- DATASET RECORDS -
•••

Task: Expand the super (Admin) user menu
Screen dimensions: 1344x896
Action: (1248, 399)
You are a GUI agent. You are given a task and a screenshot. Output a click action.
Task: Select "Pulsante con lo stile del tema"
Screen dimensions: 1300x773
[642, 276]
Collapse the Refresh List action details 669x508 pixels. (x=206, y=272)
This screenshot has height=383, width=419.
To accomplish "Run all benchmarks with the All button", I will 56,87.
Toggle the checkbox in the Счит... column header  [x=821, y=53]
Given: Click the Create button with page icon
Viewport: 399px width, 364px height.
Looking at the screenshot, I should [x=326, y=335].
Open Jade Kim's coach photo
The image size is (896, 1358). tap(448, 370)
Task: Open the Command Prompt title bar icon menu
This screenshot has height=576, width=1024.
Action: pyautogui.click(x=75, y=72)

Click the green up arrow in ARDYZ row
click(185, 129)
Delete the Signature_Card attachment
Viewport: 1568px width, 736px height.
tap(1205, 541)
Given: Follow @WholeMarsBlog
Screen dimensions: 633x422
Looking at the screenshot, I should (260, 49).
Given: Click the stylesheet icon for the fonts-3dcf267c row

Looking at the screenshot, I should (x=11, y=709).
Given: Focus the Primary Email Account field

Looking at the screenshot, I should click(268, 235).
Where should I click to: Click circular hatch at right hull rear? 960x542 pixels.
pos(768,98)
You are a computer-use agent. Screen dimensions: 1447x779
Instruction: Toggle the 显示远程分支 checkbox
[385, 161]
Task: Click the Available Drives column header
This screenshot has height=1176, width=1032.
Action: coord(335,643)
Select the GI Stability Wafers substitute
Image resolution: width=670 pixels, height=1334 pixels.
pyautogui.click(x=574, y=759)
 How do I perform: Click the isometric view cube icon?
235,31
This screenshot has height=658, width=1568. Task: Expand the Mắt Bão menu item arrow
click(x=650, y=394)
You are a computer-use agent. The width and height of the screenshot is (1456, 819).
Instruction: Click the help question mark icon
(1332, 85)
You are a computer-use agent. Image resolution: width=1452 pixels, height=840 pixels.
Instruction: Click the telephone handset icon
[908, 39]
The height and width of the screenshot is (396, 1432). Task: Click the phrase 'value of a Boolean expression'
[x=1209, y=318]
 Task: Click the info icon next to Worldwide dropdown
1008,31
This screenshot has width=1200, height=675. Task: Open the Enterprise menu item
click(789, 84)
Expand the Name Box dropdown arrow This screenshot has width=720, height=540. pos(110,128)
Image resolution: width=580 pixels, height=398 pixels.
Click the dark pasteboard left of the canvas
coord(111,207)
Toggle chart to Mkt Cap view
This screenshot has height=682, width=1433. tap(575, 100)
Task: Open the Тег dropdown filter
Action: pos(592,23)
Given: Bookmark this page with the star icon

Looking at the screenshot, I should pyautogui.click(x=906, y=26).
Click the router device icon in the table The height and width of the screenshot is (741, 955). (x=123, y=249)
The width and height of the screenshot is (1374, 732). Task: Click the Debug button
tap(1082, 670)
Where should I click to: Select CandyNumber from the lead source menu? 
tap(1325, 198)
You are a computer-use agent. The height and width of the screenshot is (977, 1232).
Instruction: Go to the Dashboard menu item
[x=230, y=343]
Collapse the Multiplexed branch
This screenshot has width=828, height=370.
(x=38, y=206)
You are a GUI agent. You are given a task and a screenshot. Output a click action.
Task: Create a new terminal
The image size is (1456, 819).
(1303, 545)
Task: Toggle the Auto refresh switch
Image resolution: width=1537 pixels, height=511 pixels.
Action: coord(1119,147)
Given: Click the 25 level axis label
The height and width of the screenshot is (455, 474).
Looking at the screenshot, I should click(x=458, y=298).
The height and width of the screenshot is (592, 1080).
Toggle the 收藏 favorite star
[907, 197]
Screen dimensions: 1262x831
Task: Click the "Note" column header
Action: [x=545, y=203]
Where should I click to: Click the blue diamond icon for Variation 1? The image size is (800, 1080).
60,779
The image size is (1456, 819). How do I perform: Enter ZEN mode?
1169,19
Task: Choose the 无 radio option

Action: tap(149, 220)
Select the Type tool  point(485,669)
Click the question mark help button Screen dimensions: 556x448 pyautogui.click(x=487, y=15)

•••

- WHAT IS ASKED -
Output every line of the data above as a Markdown table with the columns n and Line. Number the rows in order and leave out blank lines.

- REPLY -
| n | Line |
|---|---|
| 1 | Task: Expand the super (Admin) user menu |
| 2 | Screen dimensions: 1344x896 |
| 3 | Action: (1248, 399) |
| 4 | You are a GUI agent. You are given a task and a screenshot. Output a click action. |
| 5 | Task: Select "Pulsante con lo stile del tema" |
| 6 | Screen dimensions: 1300x773 |
| 7 | [642, 276] |
| 8 | Collapse the Refresh List action details 669x508 pixels. (x=206, y=272) |
| 9 | This screenshot has height=383, width=419. |
| 10 | To accomplish "Run all benchmarks with the All button", I will 56,87. |
| 11 | Toggle the checkbox in the Счит... column header  [x=821, y=53] |
| 12 | Given: Click the Create button with page icon |
| 13 | Viewport: 399px width, 364px height. |
| 14 | Looking at the screenshot, I should [x=326, y=335]. |
| 15 | Open Jade Kim's coach photo |
| 16 | The image size is (896, 1358). tap(448, 370) |
| 17 | Task: Open the Command Prompt title bar icon menu |
| 18 | This screenshot has height=576, width=1024. |
| 19 | Action: pyautogui.click(x=75, y=72) |
| 20 | Click the green up arrow in ARDYZ row |
| 21 | click(185, 129) |
| 22 | Delete the Signature_Card attachment |
| 23 | Viewport: 1568px width, 736px height. |
| 24 | tap(1205, 541) |
| 25 | Given: Follow @WholeMarsBlog |
| 26 | Screen dimensions: 633x422 |
| 27 | Looking at the screenshot, I should (260, 49). |
| 28 | Given: Click the stylesheet icon for the fonts-3dcf267c row |
| 29 | Looking at the screenshot, I should (x=11, y=709). |
| 30 | Given: Focus the Primary Email Account field |
| 31 | Looking at the screenshot, I should click(268, 235). |
| 32 | Where should I click to: Click circular hatch at right hull rear? 960x542 pixels. |
| 33 | pos(768,98) |
| 34 | You are a computer-use agent. Screen dimensions: 1447x779 |
| 35 | Instruction: Toggle the 显示远程分支 checkbox |
| 36 | [385, 161] |
| 37 | Task: Click the Available Drives column header |
| 38 | This screenshot has height=1176, width=1032. |
| 39 | Action: coord(335,643) |
| 40 | Select the GI Stability Wafers substitute |
| 41 | Image resolution: width=670 pixels, height=1334 pixels. |
| 42 | pyautogui.click(x=574, y=759) |
| 43 |  How do I perform: Click the isometric view cube icon? |
| 44 | 235,31 |
| 45 | This screenshot has height=658, width=1568. Task: Expand the Mắt Bão menu item arrow |
| 46 | click(x=650, y=394) |
| 47 | You are a computer-use agent. The width and height of the screenshot is (1456, 819). |
| 48 | Instruction: Click the help question mark icon |
| 49 | (1332, 85) |
| 50 | You are a computer-use agent. Image resolution: width=1452 pixels, height=840 pixels. |
| 51 | Instruction: Click the telephone handset icon |
| 52 | [908, 39] |
| 53 | The height and width of the screenshot is (396, 1432). Task: Click the phrase 'value of a Boolean expression' |
| 54 | [x=1209, y=318] |
| 55 |  Task: Click the info icon next to Worldwide dropdown |
| 56 | 1008,31 |
| 57 | This screenshot has width=1200, height=675. Task: Open the Enterprise menu item |
| 58 | click(789, 84) |
| 59 | Expand the Name Box dropdown arrow This screenshot has width=720, height=540. pos(110,128) |
| 60 | Image resolution: width=580 pixels, height=398 pixels. |
| 61 | Click the dark pasteboard left of the canvas |
| 62 | coord(111,207) |
| 63 | Toggle chart to Mkt Cap view |
| 64 | This screenshot has height=682, width=1433. tap(575, 100) |
| 65 | Task: Open the Тег dropdown filter |
| 66 | Action: pos(592,23) |
| 67 | Given: Bookmark this page with the star icon |
| 68 | Looking at the screenshot, I should pyautogui.click(x=906, y=26). |
| 69 | Click the router device icon in the table The height and width of the screenshot is (741, 955). (x=123, y=249) |
| 70 | The width and height of the screenshot is (1374, 732). Task: Click the Debug button |
| 71 | tap(1082, 670) |
| 72 | Where should I click to: Select CandyNumber from the lead source menu?  |
| 73 | tap(1325, 198) |
| 74 | You are a computer-use agent. The height and width of the screenshot is (977, 1232). |
| 75 | Instruction: Go to the Dashboard menu item |
| 76 | [x=230, y=343] |
| 77 | Collapse the Multiplexed branch |
| 78 | This screenshot has width=828, height=370. |
| 79 | (x=38, y=206) |
| 80 | You are a GUI agent. You are given a task and a screenshot. Output a click action. |
| 81 | Task: Create a new terminal |
| 82 | The image size is (1456, 819). |
| 83 | (1303, 545) |
| 84 | Task: Toggle the Auto refresh switch |
| 85 | Image resolution: width=1537 pixels, height=511 pixels. |
| 86 | Action: coord(1119,147) |
| 87 | Given: Click the 25 level axis label |
| 88 | The height and width of the screenshot is (455, 474). |
| 89 | Looking at the screenshot, I should click(x=458, y=298). |
| 90 | The height and width of the screenshot is (592, 1080). |
| 91 | Toggle the 收藏 favorite star |
| 92 | [907, 197] |
| 93 | Screen dimensions: 1262x831 |
| 94 | Task: Click the "Note" column header |
| 95 | Action: [x=545, y=203] |
| 96 | Where should I click to: Click the blue diamond icon for Variation 1? The image size is (800, 1080). |
| 97 | 60,779 |
| 98 | The image size is (1456, 819). How do I perform: Enter ZEN mode? |
| 99 | 1169,19 |
| 100 | Task: Choose the 无 radio option |
| 101 | Action: tap(149, 220) |
| 102 | Select the Type tool  point(485,669) |
| 103 | Click the question mark help button Screen dimensions: 556x448 pyautogui.click(x=487, y=15) |